- _Your tasks_
- a) In the court ruling on oath faults, what did the reviewing judge find about the evidence in the agreed statement of facts?
- b) Carry on the court ruling on oath faults from the point where it stops.

- _Text provided_
Here the court considers the effect of formal 'oath' faults in the 'information to obtain' (ITO) the warrant:Issue 1: Did the use of an expired stamp by the commissioner of oaths invalidate the ITO?
[19] The respondent made no submissions on this issue and conceded that the evidence should not have been excluded under s. 24(2) if this had been the only breach that invalidated the search warrant.
[20] There are two components to this issue: 1) Could the additional evidence contained in the agreed statement of facts be used to rectify the facial error by the commissioner of oaths?; and 2) if it could, did that evidence sufficiently address the problem of the expired stamp?
[21] With respect to the first component, clear precedent from this court, followed in subsequent cases in the Superior Court of Justice, establishes that where there are errors on the face of the ITO in connection with the jurat of the commissioner of oaths, including failure by the commissioner to sign the jurat and failure by the affiant to sign the affidavit, extrinsic evidence is admissible to demonstrate that the ITO was in fact properly sworn: R. v. Lachance, [1988] O.J. No. 151 (C.A.), rev’d on other grounds, 1990 CanLII 53 (SCC), [1990] 2 S.C.R. 1490; R. v. Waldron, [2018] O.J. No. 2445 (S.C.); R. v. Dixon, 2012 ONSC 181.
[22] Regarding the second component, the reviewing judge found that the error with the stamp was not corrected by the evidence in the agreed statement of facts, and that the result was that it jeopardized the oath:What was affixed was an expired stamp, therefore, that document is not valid on its face. There is no information before me that could correct that. Even if the commission had been extended, as indicated in the agreed statement of facts, the document on its face, and relying on Sadikov [2014 ONCA 72, 305 C.C.C. (3d) 421], that this is a facial validity issue, results in a situation that this document was not shown to be taken under oath by someone who was able to take an oath from an individual.

Data on locating visible targets:
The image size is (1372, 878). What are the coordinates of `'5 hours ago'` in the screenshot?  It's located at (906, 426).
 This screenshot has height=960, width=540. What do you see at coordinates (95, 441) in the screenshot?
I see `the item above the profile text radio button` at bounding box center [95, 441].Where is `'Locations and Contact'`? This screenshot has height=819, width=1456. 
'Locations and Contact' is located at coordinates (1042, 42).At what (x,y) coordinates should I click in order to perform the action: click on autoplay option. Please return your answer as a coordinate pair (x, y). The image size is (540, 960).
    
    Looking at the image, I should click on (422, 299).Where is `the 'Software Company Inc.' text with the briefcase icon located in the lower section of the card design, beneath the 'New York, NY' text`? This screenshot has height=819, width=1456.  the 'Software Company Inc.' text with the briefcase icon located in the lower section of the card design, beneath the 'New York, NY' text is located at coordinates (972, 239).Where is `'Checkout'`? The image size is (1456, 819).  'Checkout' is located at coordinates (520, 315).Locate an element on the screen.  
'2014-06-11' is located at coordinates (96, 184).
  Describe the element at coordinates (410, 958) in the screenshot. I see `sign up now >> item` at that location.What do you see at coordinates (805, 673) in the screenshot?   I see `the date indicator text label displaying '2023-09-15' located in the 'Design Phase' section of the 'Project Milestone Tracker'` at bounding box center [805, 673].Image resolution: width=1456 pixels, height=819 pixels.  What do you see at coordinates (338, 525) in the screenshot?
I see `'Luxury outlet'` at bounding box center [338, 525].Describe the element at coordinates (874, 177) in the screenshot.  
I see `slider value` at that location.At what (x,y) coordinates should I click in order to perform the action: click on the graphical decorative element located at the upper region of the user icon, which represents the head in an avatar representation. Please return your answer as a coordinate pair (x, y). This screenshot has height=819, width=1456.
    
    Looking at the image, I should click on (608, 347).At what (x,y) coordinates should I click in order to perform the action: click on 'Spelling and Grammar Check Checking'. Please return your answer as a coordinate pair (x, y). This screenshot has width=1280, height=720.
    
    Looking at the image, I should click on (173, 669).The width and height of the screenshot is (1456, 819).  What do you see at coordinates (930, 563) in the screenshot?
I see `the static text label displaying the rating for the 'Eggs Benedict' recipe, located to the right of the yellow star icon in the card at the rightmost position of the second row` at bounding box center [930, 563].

- _Answers below_
- a) The judge found that it did not correct the error with the expired stamp.

- b)
So, if anyone is going to take an oath who has a limitation, such as the commissioner in this situation had a limitation, they must comply with that Act in order to take something under oath. If they take it otherwise, it is as if it was not under oath. [23] The Commissioners for Taking Affidavits Act defines who has the authority to administer an oath in Ontario, and includes commissioners by virtue of holding an office, such as lawyers, and others who are appointed by the Attorney General. The first group has no temporal or territorial limitation on their authority in Ontario, while the latter are appointed for three years, renewable, and may have territorial or other limitations on their authority.
[24] Section 5 of the Act provides:5. Every commissioner whose appointment is limited in its duration or as to territory or purpose shall indicate the limitation by means of a stamp approved by the Attorney General or his or her delegate under subsection 4(1.1) and affixed under the commissioner’s signature. [25] In this case, the commissioner affixed the stamp that applied to her expired appointment. The agreed statement of facts explained that the commissioner’s appointment had been renewed before it expired and that on the date the ITO was sworn, February 3, 2020, “the commissioner held a valid appointment for administering oaths and taking affidavits in Ontario.”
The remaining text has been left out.